もう一曲、メイヴィス・ジョンがTELCOレーベルに残した強力なカヴァーも紹介しておきたい。なんと、J.B.の「It’s a Man’s Man’s Man’s World」!
J.B.の原曲をなぞったズッシリと重いムードをバックにして、幼きメイヴィスが精一杯のシリアスな声で語りかける。男性社会だったトリニダード・トバゴにあって、うら若き少女による「It’s a Man’s Man’s Man’s World」。「この世は男の世界。

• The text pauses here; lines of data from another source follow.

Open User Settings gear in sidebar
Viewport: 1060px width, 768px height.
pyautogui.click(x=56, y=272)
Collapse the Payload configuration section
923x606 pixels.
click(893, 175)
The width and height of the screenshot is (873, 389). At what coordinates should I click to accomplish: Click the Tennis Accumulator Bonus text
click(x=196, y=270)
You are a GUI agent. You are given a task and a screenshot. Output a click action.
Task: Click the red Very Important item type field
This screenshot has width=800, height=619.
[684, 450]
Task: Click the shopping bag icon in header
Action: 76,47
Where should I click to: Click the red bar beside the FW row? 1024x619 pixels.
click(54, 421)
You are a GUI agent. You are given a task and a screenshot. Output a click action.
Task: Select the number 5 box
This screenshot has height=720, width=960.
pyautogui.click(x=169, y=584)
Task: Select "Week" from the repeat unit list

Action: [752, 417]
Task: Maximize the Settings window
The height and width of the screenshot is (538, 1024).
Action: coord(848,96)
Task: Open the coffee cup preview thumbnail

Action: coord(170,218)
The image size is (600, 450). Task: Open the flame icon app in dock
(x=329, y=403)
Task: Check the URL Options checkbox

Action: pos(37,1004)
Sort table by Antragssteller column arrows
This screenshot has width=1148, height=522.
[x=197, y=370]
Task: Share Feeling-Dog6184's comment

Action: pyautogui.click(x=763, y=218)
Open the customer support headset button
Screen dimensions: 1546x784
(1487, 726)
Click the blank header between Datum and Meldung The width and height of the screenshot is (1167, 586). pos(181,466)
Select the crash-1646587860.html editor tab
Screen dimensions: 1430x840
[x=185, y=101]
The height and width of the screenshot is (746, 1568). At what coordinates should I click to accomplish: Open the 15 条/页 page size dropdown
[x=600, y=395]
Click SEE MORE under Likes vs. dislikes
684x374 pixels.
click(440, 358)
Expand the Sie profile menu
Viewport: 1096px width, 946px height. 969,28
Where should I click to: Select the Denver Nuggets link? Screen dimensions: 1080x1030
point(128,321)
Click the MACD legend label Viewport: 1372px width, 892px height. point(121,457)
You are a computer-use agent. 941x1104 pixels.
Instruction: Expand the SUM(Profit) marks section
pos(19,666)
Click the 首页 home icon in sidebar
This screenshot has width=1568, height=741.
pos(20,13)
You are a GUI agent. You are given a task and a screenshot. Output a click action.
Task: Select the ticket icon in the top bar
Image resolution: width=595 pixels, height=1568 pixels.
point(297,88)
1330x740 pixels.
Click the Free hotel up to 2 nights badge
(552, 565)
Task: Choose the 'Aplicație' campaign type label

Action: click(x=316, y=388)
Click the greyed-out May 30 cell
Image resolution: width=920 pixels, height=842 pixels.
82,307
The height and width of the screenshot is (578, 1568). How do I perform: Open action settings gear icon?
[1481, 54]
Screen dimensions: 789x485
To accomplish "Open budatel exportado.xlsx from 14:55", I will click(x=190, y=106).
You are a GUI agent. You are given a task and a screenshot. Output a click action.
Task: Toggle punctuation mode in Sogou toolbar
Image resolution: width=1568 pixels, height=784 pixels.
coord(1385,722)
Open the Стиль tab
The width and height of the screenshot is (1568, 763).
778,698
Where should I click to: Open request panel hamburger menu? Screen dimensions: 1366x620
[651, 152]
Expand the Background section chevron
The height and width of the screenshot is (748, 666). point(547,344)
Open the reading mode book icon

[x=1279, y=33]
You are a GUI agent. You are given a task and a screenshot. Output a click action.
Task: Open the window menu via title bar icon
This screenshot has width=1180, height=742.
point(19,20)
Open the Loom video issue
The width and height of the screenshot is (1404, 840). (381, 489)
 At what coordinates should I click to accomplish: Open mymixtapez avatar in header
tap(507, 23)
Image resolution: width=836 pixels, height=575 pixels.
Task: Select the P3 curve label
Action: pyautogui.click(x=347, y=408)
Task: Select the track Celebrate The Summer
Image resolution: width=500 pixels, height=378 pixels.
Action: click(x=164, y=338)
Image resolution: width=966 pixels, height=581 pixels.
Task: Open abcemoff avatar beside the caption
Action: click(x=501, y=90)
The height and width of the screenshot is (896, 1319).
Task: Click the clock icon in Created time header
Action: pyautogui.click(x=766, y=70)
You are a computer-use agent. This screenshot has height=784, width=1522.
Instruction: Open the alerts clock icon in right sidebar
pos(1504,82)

しかし女性なしには何もない」という歌詞はどう響いたのだろう。
(つづく)
- Profile
- カリプソ狂。結成20年を迎えるライヴバンド、カセットコンロスを率いるギタリスト / シンガー。ソロ活動ではWADA MAMBO名義でもアルバムをリリース。ブルース~ジャンプ&ジャイヴ経由カリプソ。BLUES & SOUL誌の連載ほか、音楽についての執筆業も。妻x1、クロネコx1、シロネコx2、と共に暮らしています。
音楽活動のない日は、東横線の綱島駅と大倉山駅が最寄りの、音楽と雑貨の店ピカントにいます。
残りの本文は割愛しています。